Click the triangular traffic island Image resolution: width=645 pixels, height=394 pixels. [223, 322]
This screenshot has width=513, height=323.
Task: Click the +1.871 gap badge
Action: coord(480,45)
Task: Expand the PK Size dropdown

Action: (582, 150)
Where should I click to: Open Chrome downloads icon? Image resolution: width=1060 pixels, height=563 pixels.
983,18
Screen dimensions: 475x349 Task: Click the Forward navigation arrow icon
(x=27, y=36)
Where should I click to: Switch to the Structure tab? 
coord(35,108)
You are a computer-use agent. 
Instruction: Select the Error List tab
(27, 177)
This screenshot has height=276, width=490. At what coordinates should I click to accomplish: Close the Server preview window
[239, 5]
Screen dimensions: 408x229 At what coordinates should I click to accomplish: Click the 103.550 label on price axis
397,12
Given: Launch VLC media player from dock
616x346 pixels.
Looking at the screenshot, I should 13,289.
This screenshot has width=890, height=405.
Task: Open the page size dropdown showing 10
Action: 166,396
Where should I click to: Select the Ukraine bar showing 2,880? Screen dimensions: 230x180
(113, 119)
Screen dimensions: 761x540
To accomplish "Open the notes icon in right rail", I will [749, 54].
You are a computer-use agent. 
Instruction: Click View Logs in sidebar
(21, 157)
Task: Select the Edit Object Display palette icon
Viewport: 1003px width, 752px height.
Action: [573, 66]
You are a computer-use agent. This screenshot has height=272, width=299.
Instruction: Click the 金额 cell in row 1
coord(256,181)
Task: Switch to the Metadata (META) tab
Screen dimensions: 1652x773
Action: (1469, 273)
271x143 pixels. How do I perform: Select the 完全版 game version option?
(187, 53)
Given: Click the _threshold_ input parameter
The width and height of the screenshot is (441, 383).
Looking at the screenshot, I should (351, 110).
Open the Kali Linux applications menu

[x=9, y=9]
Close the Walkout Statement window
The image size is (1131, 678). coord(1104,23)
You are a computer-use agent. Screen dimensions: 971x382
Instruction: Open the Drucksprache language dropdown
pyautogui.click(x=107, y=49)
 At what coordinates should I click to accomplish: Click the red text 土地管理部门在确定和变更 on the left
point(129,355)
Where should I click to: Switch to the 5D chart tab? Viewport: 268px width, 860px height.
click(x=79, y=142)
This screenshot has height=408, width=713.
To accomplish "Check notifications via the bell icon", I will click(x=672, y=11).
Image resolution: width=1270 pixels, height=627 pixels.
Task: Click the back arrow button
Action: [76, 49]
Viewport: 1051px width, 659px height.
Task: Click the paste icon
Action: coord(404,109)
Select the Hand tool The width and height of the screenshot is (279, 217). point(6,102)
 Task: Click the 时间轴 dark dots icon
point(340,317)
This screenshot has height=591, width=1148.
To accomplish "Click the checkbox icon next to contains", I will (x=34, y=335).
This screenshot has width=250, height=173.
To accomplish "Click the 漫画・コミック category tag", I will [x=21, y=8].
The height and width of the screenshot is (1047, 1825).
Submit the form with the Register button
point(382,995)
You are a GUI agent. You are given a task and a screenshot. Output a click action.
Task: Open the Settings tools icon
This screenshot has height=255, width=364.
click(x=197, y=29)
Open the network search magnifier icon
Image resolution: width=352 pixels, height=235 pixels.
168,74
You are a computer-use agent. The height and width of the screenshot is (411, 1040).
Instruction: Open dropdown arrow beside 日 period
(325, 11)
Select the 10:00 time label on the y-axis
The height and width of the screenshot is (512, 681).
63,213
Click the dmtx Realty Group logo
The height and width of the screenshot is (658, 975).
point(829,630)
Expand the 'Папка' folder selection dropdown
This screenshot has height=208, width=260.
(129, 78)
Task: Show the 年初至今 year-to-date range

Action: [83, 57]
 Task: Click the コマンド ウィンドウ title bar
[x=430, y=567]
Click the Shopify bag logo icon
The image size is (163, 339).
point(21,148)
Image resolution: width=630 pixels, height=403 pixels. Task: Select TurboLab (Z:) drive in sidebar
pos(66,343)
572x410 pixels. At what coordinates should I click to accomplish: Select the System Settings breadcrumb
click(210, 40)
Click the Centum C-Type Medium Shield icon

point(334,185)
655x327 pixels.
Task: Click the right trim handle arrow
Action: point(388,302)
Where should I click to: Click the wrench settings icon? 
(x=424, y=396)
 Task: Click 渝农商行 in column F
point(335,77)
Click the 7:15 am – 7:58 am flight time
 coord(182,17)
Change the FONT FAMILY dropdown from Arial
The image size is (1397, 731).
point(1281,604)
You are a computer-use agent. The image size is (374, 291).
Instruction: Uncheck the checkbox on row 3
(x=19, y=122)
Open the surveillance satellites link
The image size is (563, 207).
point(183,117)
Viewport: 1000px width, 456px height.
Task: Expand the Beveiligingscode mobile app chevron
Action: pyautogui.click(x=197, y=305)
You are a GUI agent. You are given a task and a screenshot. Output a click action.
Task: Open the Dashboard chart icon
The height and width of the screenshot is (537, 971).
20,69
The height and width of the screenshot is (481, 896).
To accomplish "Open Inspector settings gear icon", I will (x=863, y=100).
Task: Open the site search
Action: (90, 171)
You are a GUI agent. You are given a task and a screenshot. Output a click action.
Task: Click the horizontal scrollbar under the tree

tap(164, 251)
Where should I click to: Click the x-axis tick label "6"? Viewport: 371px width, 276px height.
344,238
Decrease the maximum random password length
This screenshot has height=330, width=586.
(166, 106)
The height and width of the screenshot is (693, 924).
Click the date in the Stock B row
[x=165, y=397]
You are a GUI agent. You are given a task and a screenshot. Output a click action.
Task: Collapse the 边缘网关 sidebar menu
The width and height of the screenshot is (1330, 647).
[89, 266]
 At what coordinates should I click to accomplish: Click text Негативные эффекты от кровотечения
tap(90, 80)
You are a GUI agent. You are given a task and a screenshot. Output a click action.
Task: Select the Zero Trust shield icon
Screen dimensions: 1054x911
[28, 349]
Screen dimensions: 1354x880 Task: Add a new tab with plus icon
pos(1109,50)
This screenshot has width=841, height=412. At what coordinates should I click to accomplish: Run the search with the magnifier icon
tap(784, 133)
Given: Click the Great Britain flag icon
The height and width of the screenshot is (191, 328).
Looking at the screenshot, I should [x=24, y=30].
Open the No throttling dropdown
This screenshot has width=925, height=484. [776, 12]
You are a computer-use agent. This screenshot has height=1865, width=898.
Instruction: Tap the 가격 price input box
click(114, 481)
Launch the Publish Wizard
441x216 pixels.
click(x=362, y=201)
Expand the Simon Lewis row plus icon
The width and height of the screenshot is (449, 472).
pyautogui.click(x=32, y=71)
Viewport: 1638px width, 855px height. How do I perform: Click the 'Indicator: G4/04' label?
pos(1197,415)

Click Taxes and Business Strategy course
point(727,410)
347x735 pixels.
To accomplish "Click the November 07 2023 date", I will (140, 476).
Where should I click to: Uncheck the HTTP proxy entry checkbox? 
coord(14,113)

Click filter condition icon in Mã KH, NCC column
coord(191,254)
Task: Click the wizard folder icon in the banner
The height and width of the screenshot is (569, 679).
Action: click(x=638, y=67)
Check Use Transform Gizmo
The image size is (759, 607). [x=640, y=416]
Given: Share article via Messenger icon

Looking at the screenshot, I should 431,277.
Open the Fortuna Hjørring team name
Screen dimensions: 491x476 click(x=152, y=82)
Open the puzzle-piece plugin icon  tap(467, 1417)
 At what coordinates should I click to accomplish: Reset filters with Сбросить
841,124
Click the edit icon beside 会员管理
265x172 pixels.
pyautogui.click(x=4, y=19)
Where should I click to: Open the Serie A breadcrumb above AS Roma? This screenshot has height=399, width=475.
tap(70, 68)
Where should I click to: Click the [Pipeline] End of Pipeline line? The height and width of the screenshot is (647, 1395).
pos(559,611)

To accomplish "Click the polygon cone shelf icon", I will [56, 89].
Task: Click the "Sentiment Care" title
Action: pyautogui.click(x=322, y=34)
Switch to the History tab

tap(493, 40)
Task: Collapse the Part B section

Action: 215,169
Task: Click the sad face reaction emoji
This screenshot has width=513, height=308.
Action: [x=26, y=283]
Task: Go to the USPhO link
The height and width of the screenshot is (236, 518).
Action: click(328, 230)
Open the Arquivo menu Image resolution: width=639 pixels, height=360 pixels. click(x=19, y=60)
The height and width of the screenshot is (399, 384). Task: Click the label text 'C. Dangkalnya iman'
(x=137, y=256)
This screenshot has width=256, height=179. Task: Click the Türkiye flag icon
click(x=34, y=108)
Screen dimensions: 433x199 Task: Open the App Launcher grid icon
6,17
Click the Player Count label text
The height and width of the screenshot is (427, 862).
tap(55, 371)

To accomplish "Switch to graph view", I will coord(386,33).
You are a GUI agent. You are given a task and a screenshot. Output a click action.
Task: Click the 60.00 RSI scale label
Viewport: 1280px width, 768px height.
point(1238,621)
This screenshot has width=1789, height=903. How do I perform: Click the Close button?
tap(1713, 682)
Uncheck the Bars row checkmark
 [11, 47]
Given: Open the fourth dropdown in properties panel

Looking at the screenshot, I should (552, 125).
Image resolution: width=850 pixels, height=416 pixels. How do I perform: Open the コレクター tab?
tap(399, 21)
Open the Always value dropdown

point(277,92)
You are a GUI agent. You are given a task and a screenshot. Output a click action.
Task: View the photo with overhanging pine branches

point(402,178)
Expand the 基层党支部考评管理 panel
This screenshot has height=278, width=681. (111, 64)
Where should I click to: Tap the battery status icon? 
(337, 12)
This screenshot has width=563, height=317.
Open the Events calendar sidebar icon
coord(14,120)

### WHAT IS EXPECTED
Where the word "link" appears in a line of the entries above, count that line; give only the number.

### ANSWER TO THE EXERCISE
2